„Sitzen beim Arzt …“

Falschaussagen zu Asyldebatte: Merz unter Druck

Ausland
28.09.2023 12:46

Einmal mehr muss sich der deutsche CDU-Vorsitzende Friedrich Merz aufgrund einer Aussage ordentlich Kritik gefallen lassen. Konkret hat er diesmal einen inhaltlich falschen Vergleich als Vorwand zur Eindämmung sogenannter irregulärer Migration angestrengt. Die SPD wirft ihm nun „erbärmlichen Populismus“ vor.

„Die werden doch wahnsinnig, die Leute, wenn die sehen, dass 300.000 Asylbewerber abgelehnt sind, nicht ausreisen, die vollen Leistungen bekommen, die volle Heilfürsorge bekommen“, sagte Merz im „Welt-Talk“ des Fernsehsenders Welt und greift damit ein Pseudoargument auf, das zuvor schon die AfD propagiert hat.

Merz spricht von „massiven Faktoren“
„Die sitzen beim Arzt und lassen sich die Zähne neu machen, und die deutschen Bürger nebendran kriegen keine Termine“, behauptete Merz, dessen Aussage auch via Twitter (X) verbreitet wurde. „Wir müssen über die Pull-Faktoren sprechen, die hier in Deutschland wirken. Wir haben massive Faktoren, die dazu führen, dass über 30 Prozent der Asylbewerber aus ganz Europa nach Deutschland kommen“, sagte er demnach.

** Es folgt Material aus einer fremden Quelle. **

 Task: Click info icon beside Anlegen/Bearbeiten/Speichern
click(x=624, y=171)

Mit Pull-Faktoren meint Merz eine behauptete Sogwirkung auf Migrantinnen und Migranten. Etliche Expertinnen und Experten beim Thema Flucht und Migration sehen das anders: Menschen verlassen ihre Heimat und begeben sich auf gefährliche Routen beispielsweise durch Wüsten und übers Meer, weil sie keine Aussicht auf ein würdevolles Leben haben, weil sie vor Krieg flüchten, vor Gewalt und Unterdrückung durch staatliche Kräfte oder aufständische Gruppen.

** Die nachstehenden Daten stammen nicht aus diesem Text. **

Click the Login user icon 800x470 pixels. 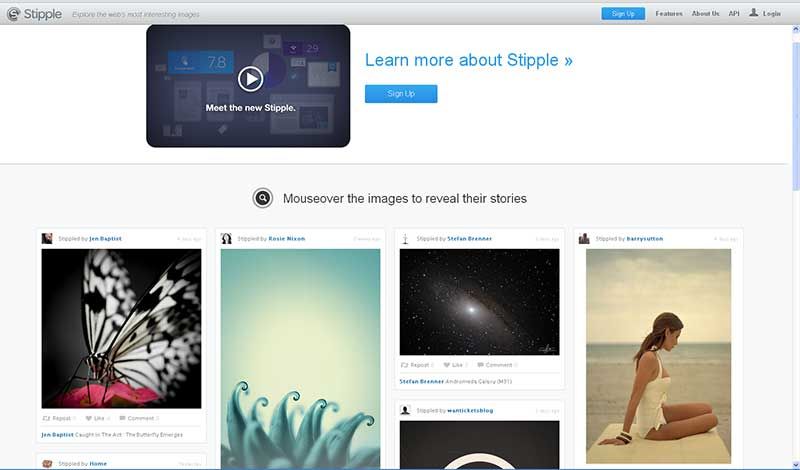click(753, 13)
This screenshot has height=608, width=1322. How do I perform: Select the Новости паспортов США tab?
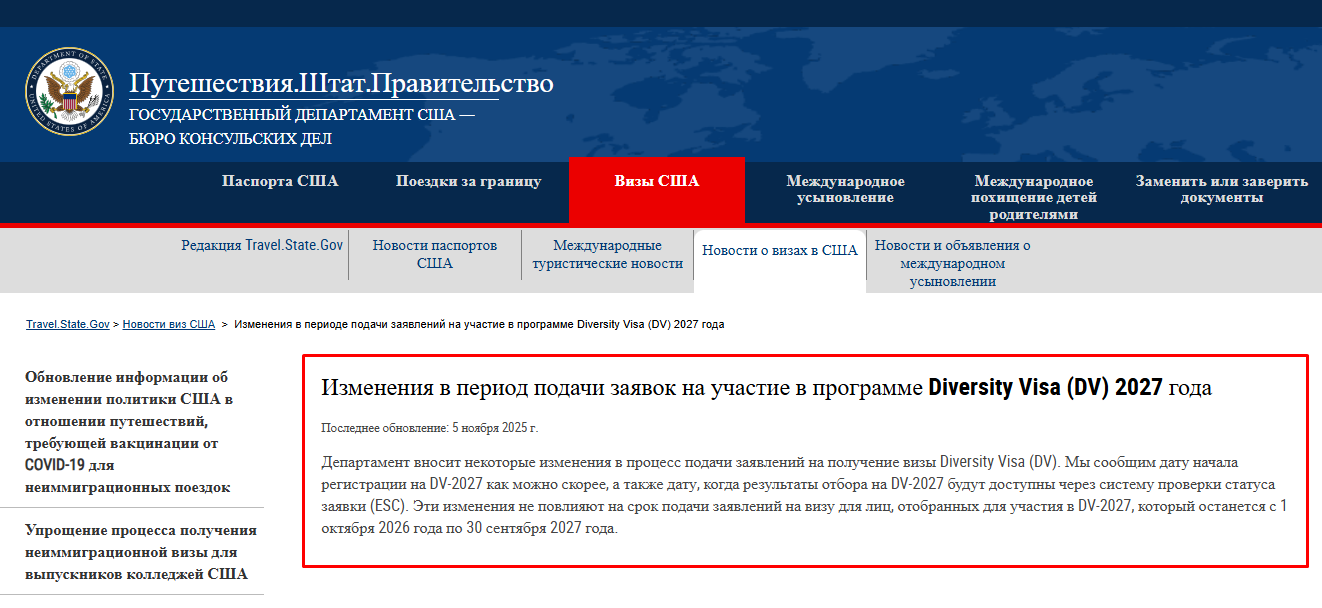pos(434,254)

Politisches Kleingeld „auf dem Rücken der Schwächsten“
Merz warf der deutschen Koalition (SPD, Grünen, FDP) vor, nicht zu handeln. „Was Sie hier machen, ist eine Katastrophe für dieses Land.“ Innenminister Nancy Faeser, SPD-Spitzenkandidatin für die Wahl im Bundesland Hessen in eineinhalb Wochen, widersprach umgehend. „Das ist erbärmlicher Populismus auf dem Rücken der Schwächsten.“

„Wer so spricht, spielt Menschen gegeneinander aus und stärkt nur die AfD“, twitterte sie. „Und es ist falsch: Denn Asylsuchende werden nur behandelt, wenn sie akut erkrankt sind oder unter Schmerzen leiden.“

Behandlung nur bei akuten Erkrankungen und Schmerzen
Im deutschen Asylbewerberleistungsgesetz heißt es in Paragraf 4 zu Leistungen bei Krankheit: „Zur Behandlung akuter Erkrankungen und Schmerzzustände sind die erforderliche ärztliche und zahnärztliche Behandlung einschließlich der Versorgung mit Arznei- und Verbandsmitteln sowie sonstiger zur Genesung, zur Besserung oder zur Linderung von Krankheiten oder Krankheitsfolgen erforderlichen Leistungen zu gewähren.“ Eingeschränkt wird: „Eine Versorgung mit Zahnersatz erfolgt nur, soweit dies im Einzelfall aus medizinischen Gründen unaufschiebbar ist.“

Anders sieht es jedoch nach den ersten 18 Monaten des Aufenthalts aus, der sogenannten Wartezeit: Ab dann werden Asylbewerberinnen und Asylbewerber von den gesetzlichen Krankenkassen betreut. „Sie erhalten eine elektronische Gesundheitskarte, mit der Sie nahezu dieselben Leistungen erhalten wie gesetzlich Krankenversicherte“, heißt es dazu auf der Homepage des Spitzenverbands der Gesetzlichen Krankenversicherung (GKV).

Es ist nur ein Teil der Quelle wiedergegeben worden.